Per definition, ER exit sites are COPII vesiculation events at the surface of the ER and in higher plants are only visualizable in the electron microscope through cryofixation techniques. Fluorescent COPII labeling moves with Golgi stacks and locates to the interface between the ER and the Golgi. In contrast, the domain of the ER where retrograde COPI vesicles fuse, i.e., ER import sites (ERIS), has remained unclear. To identify ERIS we have employed ER-located SNAREs and tethering factors. We screened several SNAREs (SYP81, the SYP7 family, and USE1) to find a SNARE whose overexpression did not disrupt ER-Golgi traffic and which gave rise to discrete fluorescent punctae when expressed with an XFP tag. Only the Qc-SNARE SYP72 fulfilled these criteria. When coexpressed with SYP72-YFP, both the type I-membrane protein RFP-p24δ5 and the luminal marker CFP-HDEL whose ER localization are due to an efficient COPI-mediated recycling, form nodules along the tubular ER network. SYP72-YFP colocalizes with these nodules which are not seen when RFP-p24δ5 or CFP-HDEL is expressed alone or when SYP72-YFP is coexpressed with a mutant form of RFP-p24δ5 that cannot exit the ER. SYP72-YFP does not colocalize with Golgi markers, except when the Golgi stacks are immobilized through actin depolymerization. Endogenous SYP7 SNAREs, also colocalize with immobilized COPII/Golgi. In contrast, XFP-tagged versions of plant homologs to TIP20 of the Dsl1 COPI-tethering factor complex, and the COPII-tethering factor p115 colocalize perfectly with Golgi stacks irrespective of the motile status.
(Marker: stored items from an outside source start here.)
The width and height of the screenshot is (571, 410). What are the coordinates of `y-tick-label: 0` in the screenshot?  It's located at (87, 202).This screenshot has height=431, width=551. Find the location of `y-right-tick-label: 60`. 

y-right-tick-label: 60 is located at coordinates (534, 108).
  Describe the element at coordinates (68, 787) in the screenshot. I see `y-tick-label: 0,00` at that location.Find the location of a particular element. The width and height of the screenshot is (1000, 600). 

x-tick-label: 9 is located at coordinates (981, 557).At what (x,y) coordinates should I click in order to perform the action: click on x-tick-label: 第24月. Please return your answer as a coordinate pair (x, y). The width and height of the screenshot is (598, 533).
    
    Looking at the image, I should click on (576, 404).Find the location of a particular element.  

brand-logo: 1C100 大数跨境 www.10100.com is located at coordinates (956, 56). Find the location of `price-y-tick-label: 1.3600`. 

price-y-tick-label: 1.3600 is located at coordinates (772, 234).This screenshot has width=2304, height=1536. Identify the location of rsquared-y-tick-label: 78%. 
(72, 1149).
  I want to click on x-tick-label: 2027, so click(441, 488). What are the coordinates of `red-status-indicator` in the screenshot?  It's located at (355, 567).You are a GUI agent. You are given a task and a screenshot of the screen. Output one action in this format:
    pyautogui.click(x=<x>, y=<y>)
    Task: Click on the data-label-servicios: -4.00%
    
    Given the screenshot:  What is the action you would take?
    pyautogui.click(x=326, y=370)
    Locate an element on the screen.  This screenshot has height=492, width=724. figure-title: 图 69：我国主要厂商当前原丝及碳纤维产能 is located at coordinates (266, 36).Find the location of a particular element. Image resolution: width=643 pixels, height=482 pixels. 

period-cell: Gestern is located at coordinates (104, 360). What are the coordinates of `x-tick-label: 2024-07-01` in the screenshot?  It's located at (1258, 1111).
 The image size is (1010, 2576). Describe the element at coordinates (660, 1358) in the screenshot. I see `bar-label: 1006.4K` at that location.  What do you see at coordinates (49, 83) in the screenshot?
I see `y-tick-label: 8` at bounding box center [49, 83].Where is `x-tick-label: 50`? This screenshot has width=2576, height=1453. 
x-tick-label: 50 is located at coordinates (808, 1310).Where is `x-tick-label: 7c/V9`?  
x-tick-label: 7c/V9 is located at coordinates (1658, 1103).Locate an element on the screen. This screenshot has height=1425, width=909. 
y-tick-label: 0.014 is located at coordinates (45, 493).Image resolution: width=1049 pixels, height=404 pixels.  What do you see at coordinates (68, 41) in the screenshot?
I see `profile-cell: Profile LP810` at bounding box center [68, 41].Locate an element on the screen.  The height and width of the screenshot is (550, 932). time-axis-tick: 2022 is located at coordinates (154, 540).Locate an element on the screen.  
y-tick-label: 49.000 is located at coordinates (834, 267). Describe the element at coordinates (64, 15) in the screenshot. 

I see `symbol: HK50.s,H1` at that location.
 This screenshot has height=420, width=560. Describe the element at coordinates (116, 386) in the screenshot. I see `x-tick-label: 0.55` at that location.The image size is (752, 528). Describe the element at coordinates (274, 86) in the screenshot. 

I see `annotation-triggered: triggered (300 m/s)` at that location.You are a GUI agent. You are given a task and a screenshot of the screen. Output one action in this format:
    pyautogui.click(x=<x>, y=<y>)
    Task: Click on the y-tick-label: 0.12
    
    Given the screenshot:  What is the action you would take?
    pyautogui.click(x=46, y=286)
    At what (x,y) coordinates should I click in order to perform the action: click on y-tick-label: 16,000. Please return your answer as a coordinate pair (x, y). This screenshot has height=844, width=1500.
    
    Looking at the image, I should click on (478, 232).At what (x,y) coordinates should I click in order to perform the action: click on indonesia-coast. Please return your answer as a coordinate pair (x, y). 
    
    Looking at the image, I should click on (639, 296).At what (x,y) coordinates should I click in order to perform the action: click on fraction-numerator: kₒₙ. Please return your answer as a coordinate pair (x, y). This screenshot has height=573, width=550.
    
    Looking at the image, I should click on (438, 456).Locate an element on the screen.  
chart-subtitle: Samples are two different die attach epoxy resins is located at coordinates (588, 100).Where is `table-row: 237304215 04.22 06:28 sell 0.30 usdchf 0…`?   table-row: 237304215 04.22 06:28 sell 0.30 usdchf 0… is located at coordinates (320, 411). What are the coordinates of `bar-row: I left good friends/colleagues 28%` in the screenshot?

These data suggest that COPI vesicle fusion with the ER is restricted to periods when Golgi stacks are stationary, but that when moving both COPII and COPI vesicles are tethered and collect in the ER-Golgi interface. Thus, the Golgi stack and an associated domain of the ER thereby constitute a mobile secretory and recycling unit: a unique feature in eukaryotic cells. © 2012 Lerich, Hillmer, Langhans, Scheuring, van Bentum and Robinson.